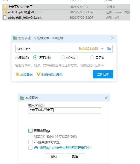Expand the save-path dropdown arrow
This screenshot has height=164, width=140.
[x=102, y=49]
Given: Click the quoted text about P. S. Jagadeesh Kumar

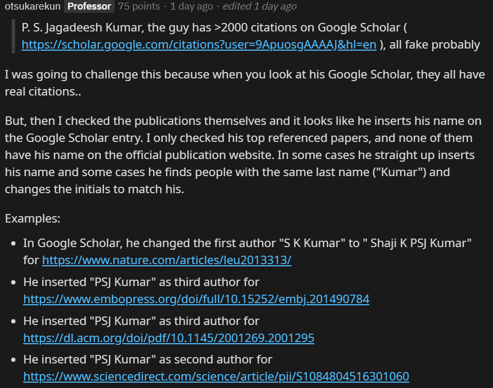Looking at the screenshot, I should 213,27.
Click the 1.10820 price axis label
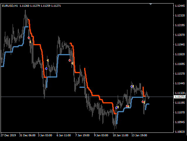The image size is (187, 141). coord(179,132)
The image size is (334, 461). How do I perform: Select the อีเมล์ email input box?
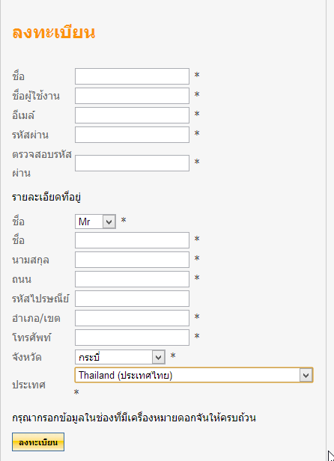click(132, 115)
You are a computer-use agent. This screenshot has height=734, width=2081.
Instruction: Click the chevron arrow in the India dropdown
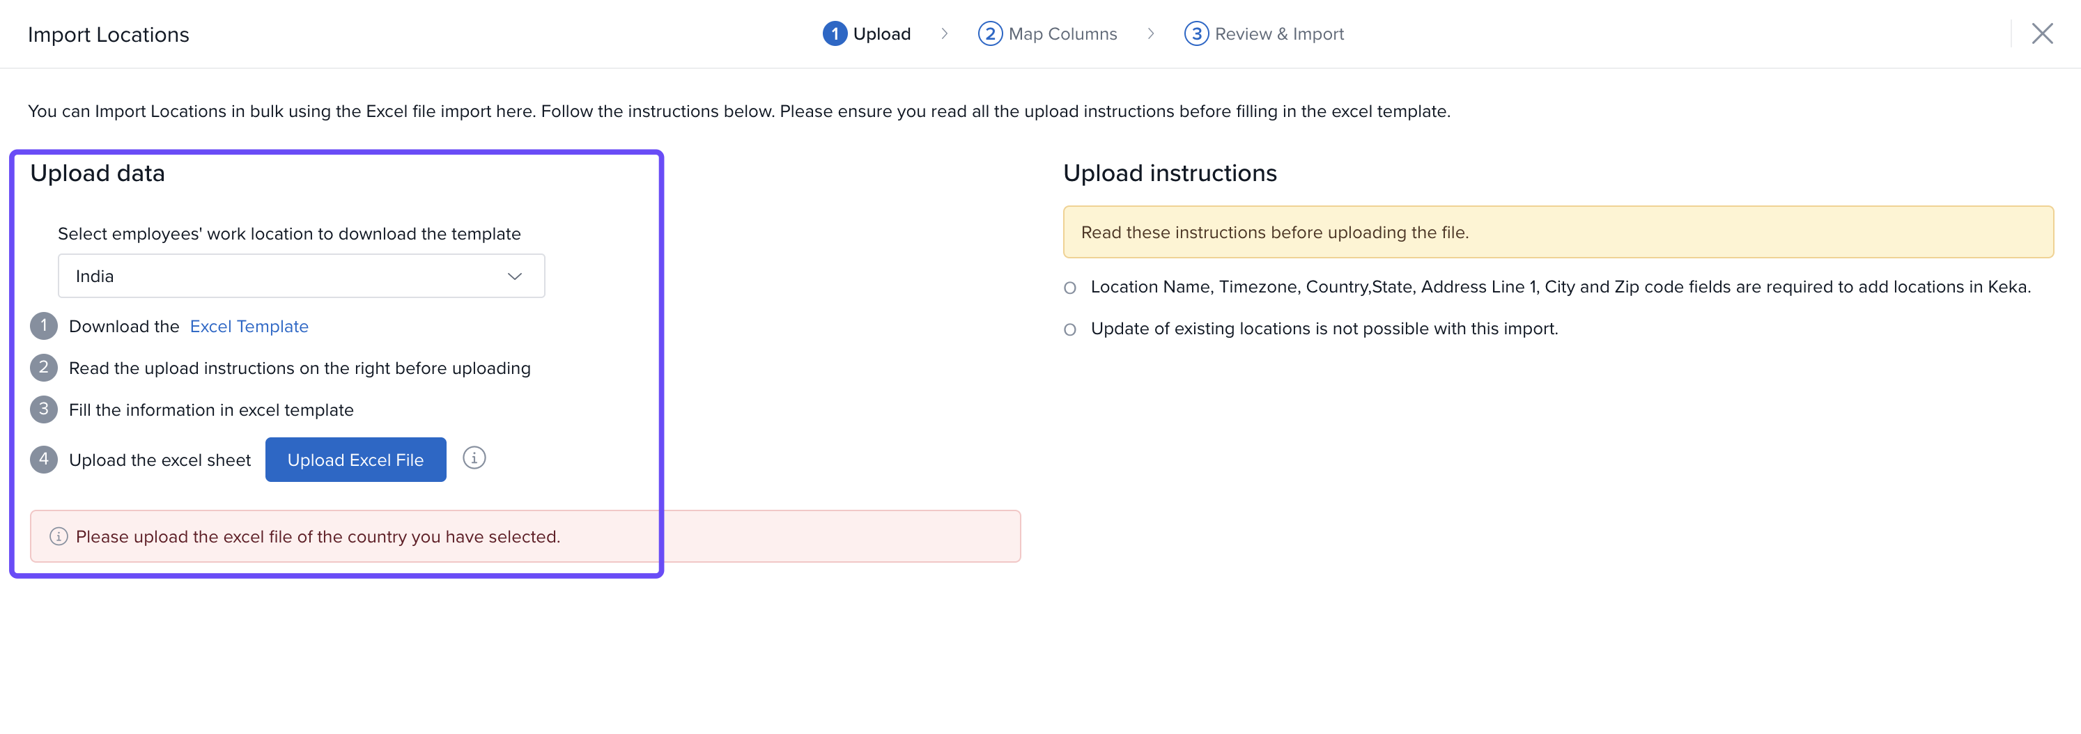tap(515, 276)
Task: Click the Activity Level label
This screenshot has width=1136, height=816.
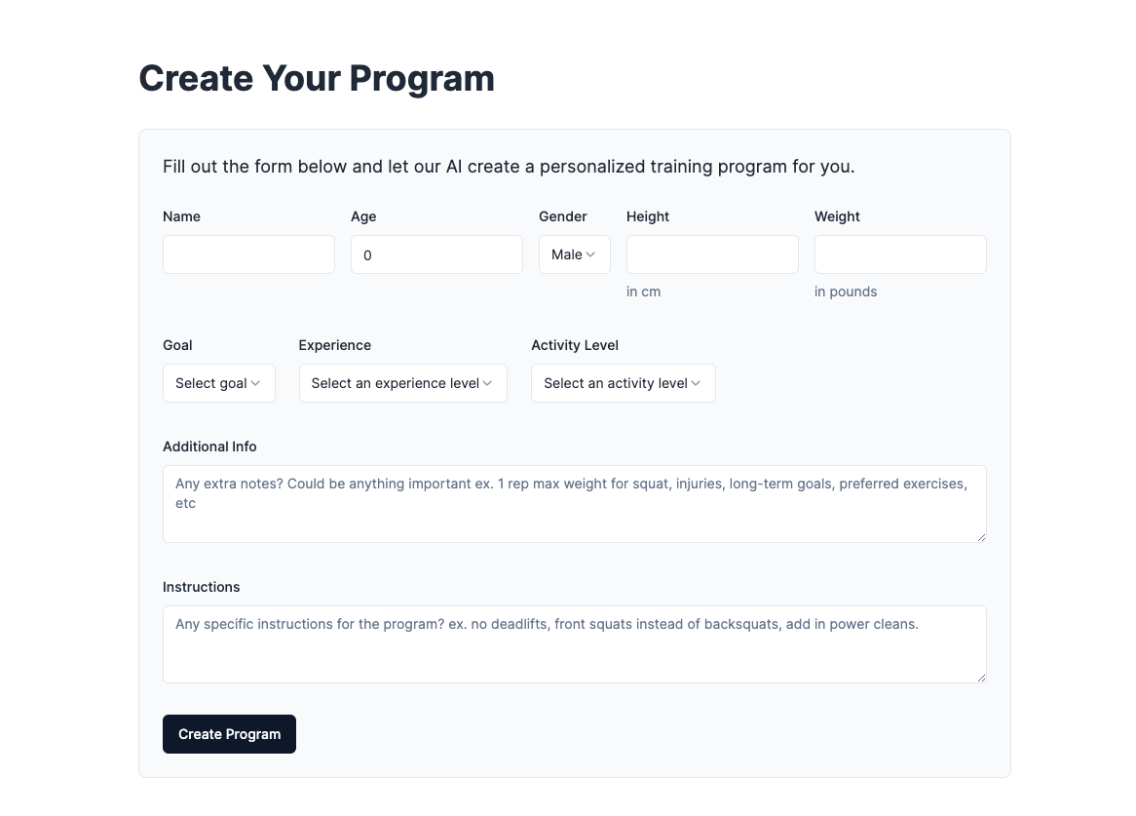Action: (575, 345)
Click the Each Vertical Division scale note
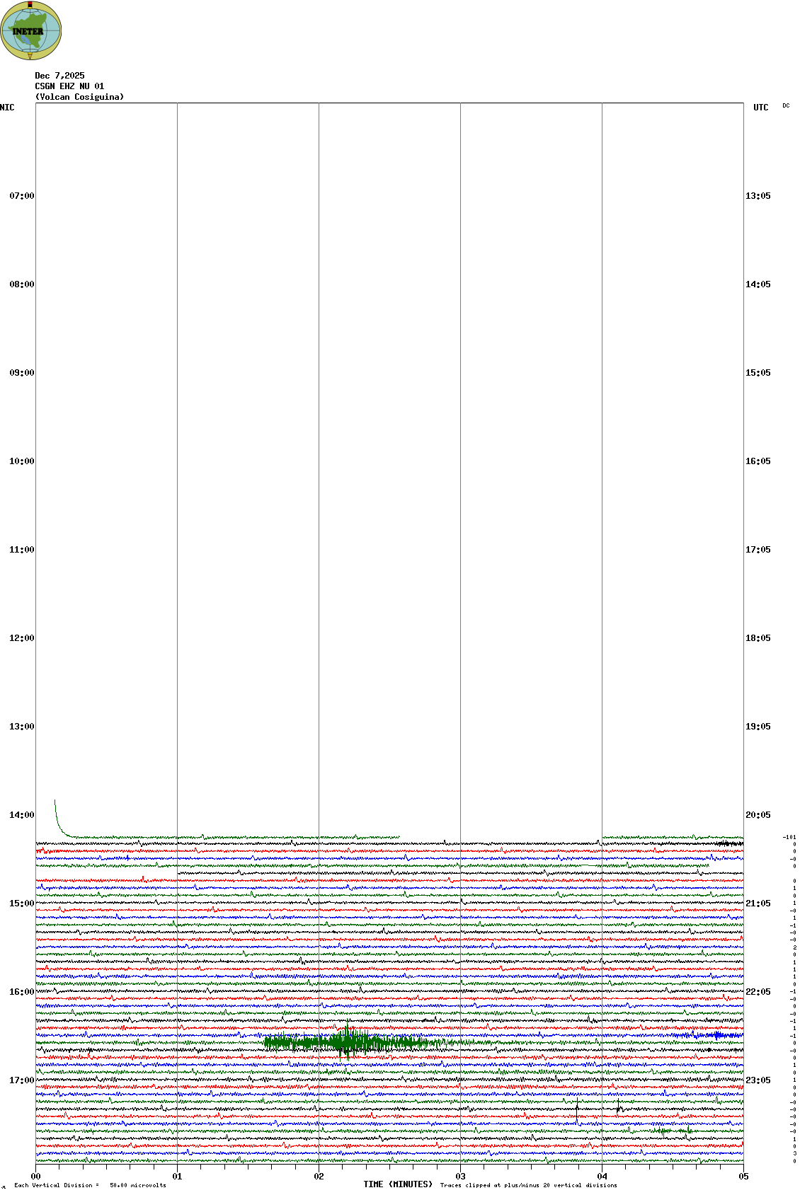The width and height of the screenshot is (800, 1195). [90, 1185]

*****

_What to produce:_ In the data, the line that contains "This screenshot has width=1136, height=816." begins the part to write out; restate it and each line after it word for word through the end, with no pictures.

_Result:_
This screenshot has width=1136, height=816.
Action: (575, 345)
Click the Each Vertical Division scale note
The width and height of the screenshot is (800, 1195). [90, 1185]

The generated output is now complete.